There’s no such thing as: 15 mental traps

We tend to use concepts that represent ideas, but we often mix the map with the underlying landscape and ignore the limits of our abstractions.
Jan Bosch

Human intelligence is amazing and has led to everything that we experience in our day-to-day lives. Every thing we use, every idea we communicate with our peers, every abstraction we use to deal with a complex problem – they’ve all been created by a human. Nothing exists until it has first been imagined in somebody’s mind.

The human mind, however, is limited in its information-processing capacity. In addition, it’s extremely energy hungry and uses around 20 percent of the body’s total energy uptake. This less than 1.5 kg organ consumes an order of magnitude more energy than any other organ in your body. As we’ve had bouts of food scarcity for most of human evolution, we have quite a few mechanisms to reduce the ‘power consumption’ of the brain.

These power-saving mechanisms include habits, shortcuts, instincts as well as several others, but the main one I want to focus on here is concepts. A concept is a label we associate with an idea or related set of ideas. We have very concrete concepts like a chair, a plate or a jacket as well as much more abstract ones such as gravity, democracy and friendship. By employing a concept, we can discard all the detail that sits under it and use one label to refer to potentially infinitely complex notions.

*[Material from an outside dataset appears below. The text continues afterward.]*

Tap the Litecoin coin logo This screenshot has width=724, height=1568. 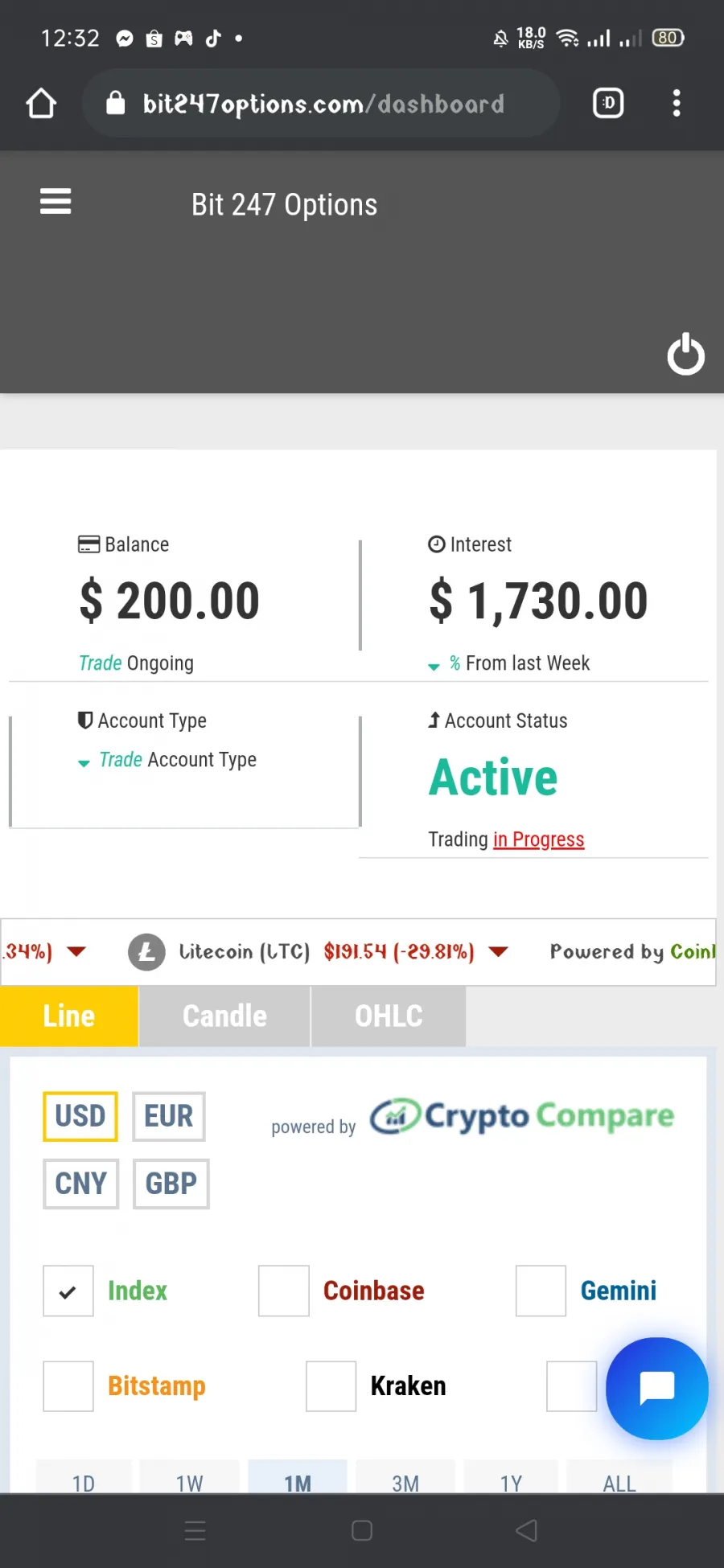(x=146, y=952)
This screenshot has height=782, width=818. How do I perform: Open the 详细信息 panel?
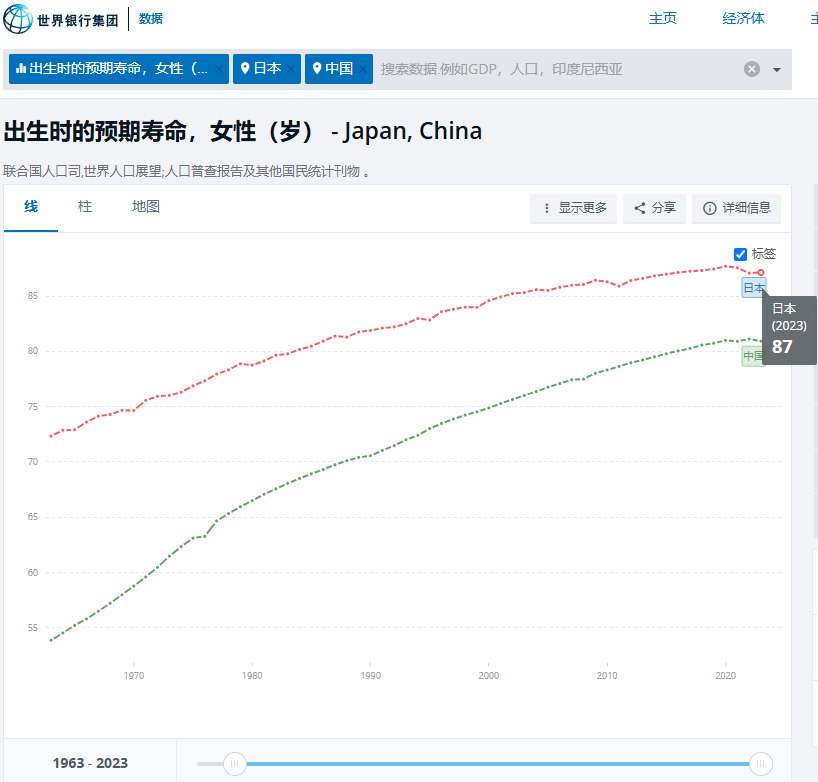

The very essence of humanity is our ability to create, use and believe in concepts, independent of these having a physical reality. For instance, the notion of a family or a tribe, the way we identify as members of a nation-state or how military units are molded into a team is entirely based on getting us to believe in a non-physical, artificial concept. At the extreme, people will sacrifice their lives for their unit, tribe or nation-state. In the normal course of life, we use concepts all the time to communicate, solve problems and validate solutions. In fact, in many ways, innovation and research are concerned with the creation of new concepts.

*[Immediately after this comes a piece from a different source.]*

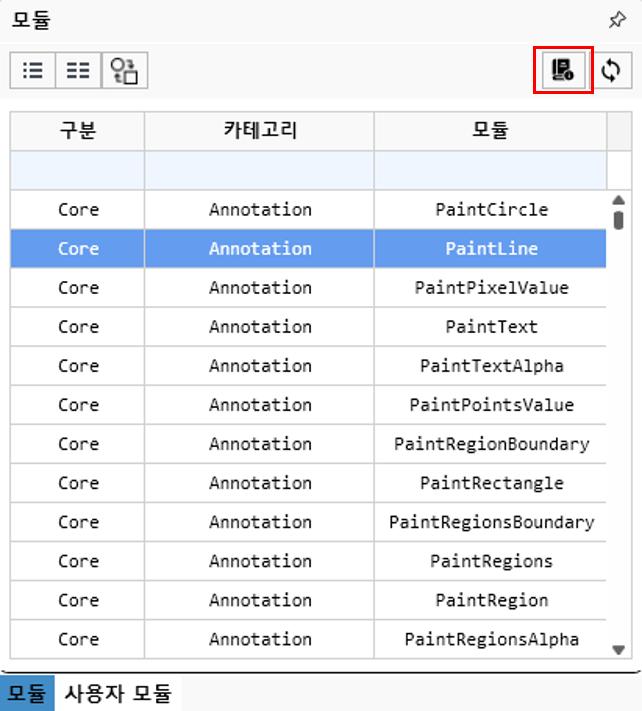
Task: Select the PaintRegionBoundary module row
Action: coord(491,444)
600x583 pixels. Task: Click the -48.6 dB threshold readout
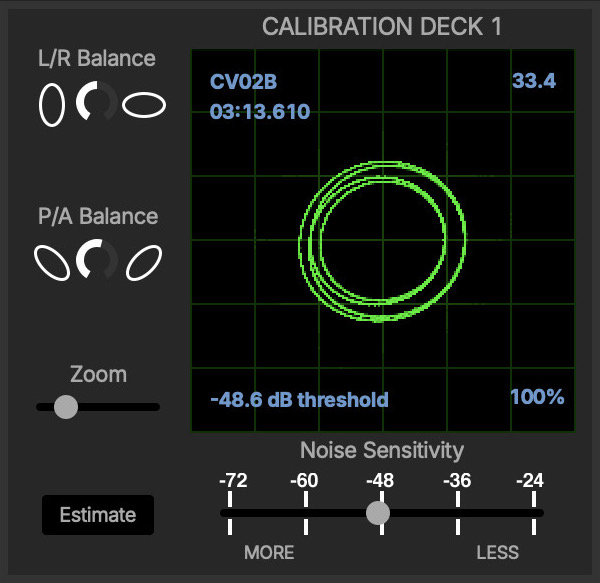pos(299,400)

Nothing this powerful comes without a backside and concepts are no different. Similar to a map being an approximation of a real-world area, abstracted to only show a highly limited number of aspects about that area, concepts abstract much more complex underlying structures and show only those aspects considered relevant when the concept was first developed.

As we as humans ignore well over 99 percent of all information that reaches us through our senses, we use concepts to filter and quickly map what we’re experiencing to the preconceived notions and concepts we’ve internalized in the past. As an illustrative example, think about how we teach young kids the shape and sounds of animals using picture books. Although the animals are mapped to the same picture, each country has created its own set of sounds that they make. When I left the Netherlands, I was really surprised that cows, roosters and pigs sound completely different in Sweden and the US than here.

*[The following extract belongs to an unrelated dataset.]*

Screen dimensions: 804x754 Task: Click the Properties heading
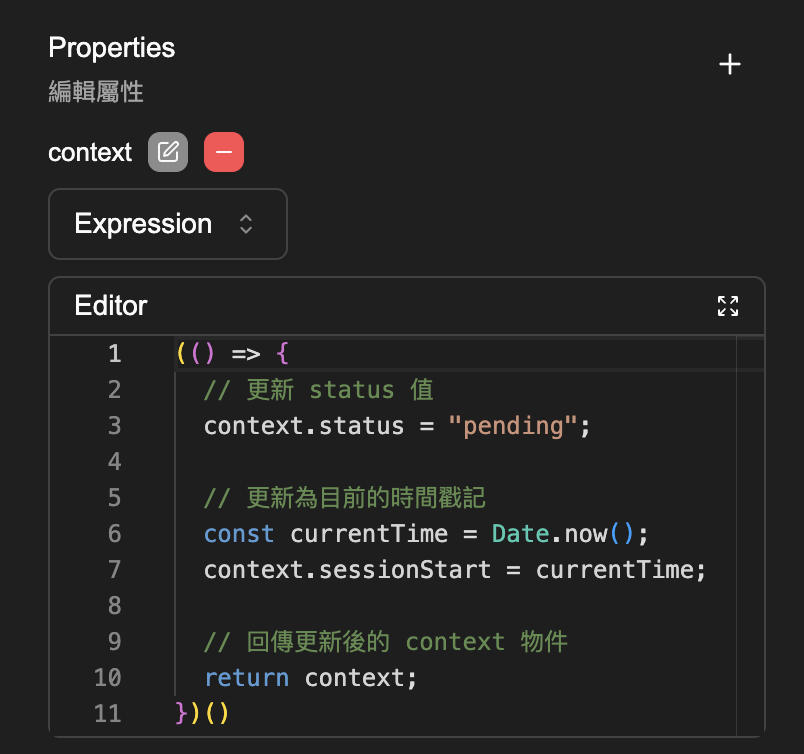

The mental traps I want to explore in this new series are concerned with mixing up the map with the real world. In information technology or software engineering, we use a whole lot of concepts and especially in a digital context, there isn’t really a real-world ‘map’ to remind us that the concept is a model of reality and not reality itself. So, here are 15 concepts that I believe are often misused or taken too literally and we do so to our detriment. My claim is that they don’t actually exist. There’s no such thing as the:

1. System

Any system we refer to is typically part of a larger context – hence the term “systems-of-systems.” Without the context being present, it has difficulty operating on its own. Similarly, the parts that make up the system often can be seen as independent systems themselves. Generally, considering a system as a unique, stand-alone, independent entity is conceptually wrong.

2. Architecture

I’ve heard numerous times that the architecture of a system is the root of all problems a company experiences. I think that this is a gross oversimplification and it can be argued that there’s no such thing as a software architecture. Instead, it helps to think of architecture as a continuously evolving set of design decisions.

3. Process

During the eclipse of CMMI, many organizations strived to reach level 5 as that would solve all problems. The challenge was considered to be ‘the process.’ Reality is of course that people run many activities in parallel and that processes intertwine and are much less clear-cut than what we might think.

4. Team

Especially in Agile, the notion of a team with a high degree of autonomy and cohesion is often viewed as one of the building blocks of success. In practice, many teams have members who are only tangentially involved and not really active in the day-to-day operations. Also, interpersonal issues can really affect the morale and effectiveness of teams and make the concept much less powerful than many claim.

5. Data

We have tons of data, many companies I work with say. As if data is some goldmine we can just start to exploit. In practice, the ‘data’ often is completely useless for anything and we need to be much more specific in what kind of data we collect and the context in which it’s collected.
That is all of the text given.